My brain had been profoundly damaged. I was unable to be what these people wanted me to be, and they were unable or unwilling to understand why that was. The criticism hurt me at a time in which I deeply needed to be praised, not critiqued, and I wasn’t physically or emotionally healed enough to allow the words of others to bounce off me. I isolated. I became even more shy. Trusting people? Not so much.

I went through years in which the words that fell from my mouth weren’t anywhere near the words I’d intended them to be. I’ve learned to stop caring if I make what are now occasional mistakes in speech but, if I’m meeting someone new, all they have to go on is how well I present in this moment, not how well I might present if I’d had more sleep or more food.

It’s taken years of practice for me to once more walk with speed and purpose. I’ve gone from clutching at the walls for support when I’d walk up and down short flights of steps to lightly touching the railings when I feel the need to stabilize myself. I feel deeply grateful to have regained the ability to walk with speed and purpose, I cherish each bold step I take, but there’s still a part of me that wonders if I will once more lose all I’ve recovered.
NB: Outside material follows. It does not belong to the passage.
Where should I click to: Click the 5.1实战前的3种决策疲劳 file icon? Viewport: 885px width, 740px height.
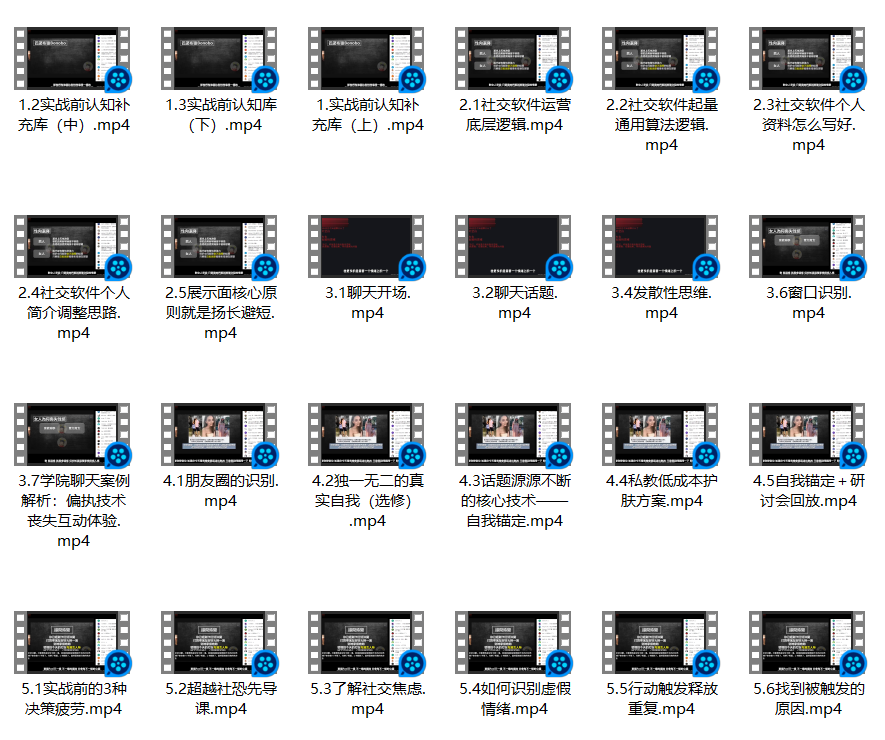73,645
I’ve had to relearn how to function in the world, from re-discovering each day which foot goes on the brake and which foot goes on the gas pedal to learning to use my eyes instead of my words to draw people into conversation. I can depend upon my eyes to steadily gaze into the eyes of others. Thanks to some lingering stroke damage, I can’t always depend upon my mouth to move the way I want it to move.

Can you now understand how difficult it might be for me to walk up to strangers and talk with them like I’d known them all my life?
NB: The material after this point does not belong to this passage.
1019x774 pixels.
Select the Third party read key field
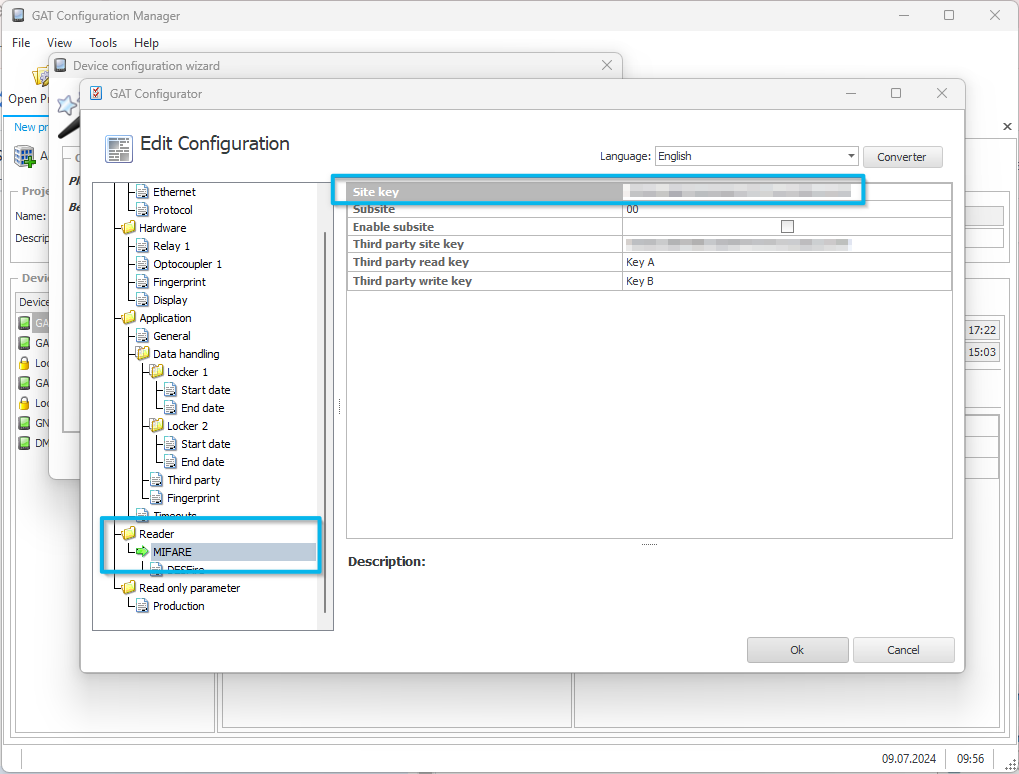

If I can successfully do this, perhaps you can, too.

With all my heart, I hope you’ll join me in The Love and Kindness Initiative. The more people who join with me in celebrating all the sweetness in the world, the more good we can do. If you want to be a Johnny Appleseed of love and don’t yet know how to begin, perhaps the wisdom of Michelangelo can help keep you focused on something other than your doubts and fears.

I’m thinking about my mother as I type this post. She’d be one hundred years old if she’d lived. She died from end stage dementia that showed up many months after she fell on her face and experienced severe brain trauma.

I remember realizing something hugely important one day during her final years, a day when she was yelling at me for something she thought I’d done; fear makes people selfish. Think about this, please. Fear makes people selfish. Doubts and fears hurt us, and doubts and fears hurt others. They cause us to focus on things that push us away from those who only want to love us. They also make those people wonder what they’re doing wrong.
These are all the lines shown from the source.